Having sat as a magistrate for some years I was faced regularly with the moral dilemma of sentencing those very women and single mothers he talks about, invariably first on the list in our court.
I quickly came to the conclusion that it was morally unacceptable for me to sit in judgment on these cases and soon stood aside, as I was entitled to do.
As Mr Moore says, it is a poll tax, and feeds the excesses and vanities of those running the BBC, expenditure always rising to meet income.
There can be no justification for this way of funding a public body which sees itself above the need to constrain its spending and which behaves with little humility or understanding of the pain that it can cause.

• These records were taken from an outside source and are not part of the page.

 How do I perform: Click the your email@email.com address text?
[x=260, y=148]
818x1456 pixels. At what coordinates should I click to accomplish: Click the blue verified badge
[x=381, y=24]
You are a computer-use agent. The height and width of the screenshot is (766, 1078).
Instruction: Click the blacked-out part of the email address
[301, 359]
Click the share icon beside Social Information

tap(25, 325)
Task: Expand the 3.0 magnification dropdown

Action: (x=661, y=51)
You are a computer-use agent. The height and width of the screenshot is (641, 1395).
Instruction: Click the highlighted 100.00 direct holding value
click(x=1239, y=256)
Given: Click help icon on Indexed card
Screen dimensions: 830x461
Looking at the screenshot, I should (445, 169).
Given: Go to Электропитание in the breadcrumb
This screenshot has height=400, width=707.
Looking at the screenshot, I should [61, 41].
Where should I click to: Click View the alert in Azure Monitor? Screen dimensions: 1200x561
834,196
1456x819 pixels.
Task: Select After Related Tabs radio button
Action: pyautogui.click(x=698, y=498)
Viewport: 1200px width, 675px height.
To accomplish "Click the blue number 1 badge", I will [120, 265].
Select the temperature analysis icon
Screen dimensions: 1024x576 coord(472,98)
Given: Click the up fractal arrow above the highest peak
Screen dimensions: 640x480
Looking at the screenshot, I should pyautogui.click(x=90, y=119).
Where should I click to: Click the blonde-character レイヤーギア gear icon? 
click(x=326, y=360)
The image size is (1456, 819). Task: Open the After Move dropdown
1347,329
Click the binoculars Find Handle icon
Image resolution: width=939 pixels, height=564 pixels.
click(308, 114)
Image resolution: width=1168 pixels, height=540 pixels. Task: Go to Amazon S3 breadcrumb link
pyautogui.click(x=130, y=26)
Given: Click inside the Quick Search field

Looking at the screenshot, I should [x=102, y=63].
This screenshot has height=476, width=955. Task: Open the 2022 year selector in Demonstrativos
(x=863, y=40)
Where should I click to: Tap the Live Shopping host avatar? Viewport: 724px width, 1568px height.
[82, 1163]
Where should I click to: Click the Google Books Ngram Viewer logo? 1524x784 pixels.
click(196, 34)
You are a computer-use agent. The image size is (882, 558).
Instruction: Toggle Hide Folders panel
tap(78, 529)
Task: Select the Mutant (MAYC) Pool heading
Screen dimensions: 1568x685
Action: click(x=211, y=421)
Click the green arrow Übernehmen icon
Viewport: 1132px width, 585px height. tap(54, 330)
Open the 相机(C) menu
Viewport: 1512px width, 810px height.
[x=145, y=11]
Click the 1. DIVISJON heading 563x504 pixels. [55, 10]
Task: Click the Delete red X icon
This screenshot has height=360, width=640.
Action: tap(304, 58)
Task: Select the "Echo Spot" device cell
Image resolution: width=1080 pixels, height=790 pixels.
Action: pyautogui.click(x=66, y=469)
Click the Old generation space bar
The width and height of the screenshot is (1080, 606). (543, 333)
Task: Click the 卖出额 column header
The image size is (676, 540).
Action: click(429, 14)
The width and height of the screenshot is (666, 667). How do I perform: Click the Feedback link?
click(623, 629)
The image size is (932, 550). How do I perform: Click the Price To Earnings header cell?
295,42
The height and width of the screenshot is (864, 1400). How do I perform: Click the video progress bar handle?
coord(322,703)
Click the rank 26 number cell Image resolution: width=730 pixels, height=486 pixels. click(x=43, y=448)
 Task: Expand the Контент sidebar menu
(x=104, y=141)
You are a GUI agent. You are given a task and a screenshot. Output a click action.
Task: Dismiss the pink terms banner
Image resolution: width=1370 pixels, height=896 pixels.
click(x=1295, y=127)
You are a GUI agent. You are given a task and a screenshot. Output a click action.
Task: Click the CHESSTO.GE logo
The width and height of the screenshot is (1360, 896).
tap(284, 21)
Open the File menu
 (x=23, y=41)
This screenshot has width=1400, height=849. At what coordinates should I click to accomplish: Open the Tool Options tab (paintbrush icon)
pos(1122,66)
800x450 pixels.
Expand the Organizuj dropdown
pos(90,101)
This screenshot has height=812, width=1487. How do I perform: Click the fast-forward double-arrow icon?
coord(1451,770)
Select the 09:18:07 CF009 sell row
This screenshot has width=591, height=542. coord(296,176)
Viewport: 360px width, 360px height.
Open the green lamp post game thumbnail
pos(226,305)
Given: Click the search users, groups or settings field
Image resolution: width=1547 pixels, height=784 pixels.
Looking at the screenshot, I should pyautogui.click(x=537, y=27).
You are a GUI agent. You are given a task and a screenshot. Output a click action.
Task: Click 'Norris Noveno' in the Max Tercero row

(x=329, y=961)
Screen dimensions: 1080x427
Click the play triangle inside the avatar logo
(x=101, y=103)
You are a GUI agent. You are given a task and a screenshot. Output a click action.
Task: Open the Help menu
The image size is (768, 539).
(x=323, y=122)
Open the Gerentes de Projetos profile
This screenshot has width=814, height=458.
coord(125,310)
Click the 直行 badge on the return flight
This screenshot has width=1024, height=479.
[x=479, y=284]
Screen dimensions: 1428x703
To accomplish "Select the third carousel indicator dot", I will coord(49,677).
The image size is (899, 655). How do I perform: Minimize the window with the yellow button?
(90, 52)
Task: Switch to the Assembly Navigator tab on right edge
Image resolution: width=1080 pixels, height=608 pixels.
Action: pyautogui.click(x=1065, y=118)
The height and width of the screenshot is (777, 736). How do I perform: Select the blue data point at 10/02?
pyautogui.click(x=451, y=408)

Timothy Bizzey
Romsey, Hampshire sir – I cannot agree more with Charles Moore regarding the hounding of persons who do not hold a TV licence.
From 1987 to 2004 I sat as a lay magistrate in both London and East Sussex. During that time I must have dealt with hundreds of persons prosecuted for not having a licence.
Most were those on a very low income who saw that food on the table was a priority. I doubt if in those 17 years there were half a dozen who refused to buy a licence.
Now, from June next year, my wife and I are to have our income reduced by £3 a week in order to finance the BBC. Perhaps its director general would like to recommend what we are to remove from our weekly food shop in order to pay the fee.
Derrick G Smith JP Bexhill-on-sea, East Sussex
sir – The BBC has teamed up with ITV to offer a streaming service of the “best” BBC and ITV dramas, comedies etc for a month’s free trial, followed by a subscription.
While I have no objection to ITV charging for its programmes, I feel that I have already paid for the BBC’S content and I should not be paying again. J A Yates
Taunton, Somerset
sir – If only the BBC were advert-free (Letters, December 18). Many of us in the building trades listen to the radio for eight or 10 hours a day and have to put up with the same adverts over and over again.
The fact that the ads are all for its own products make it no less annoying.
R J P Line
Brighton, East Sussex
sir – Is there the remotest chance that the BBC will support our country’s future trade negotiations with the EU?
It has already started batting for the other side.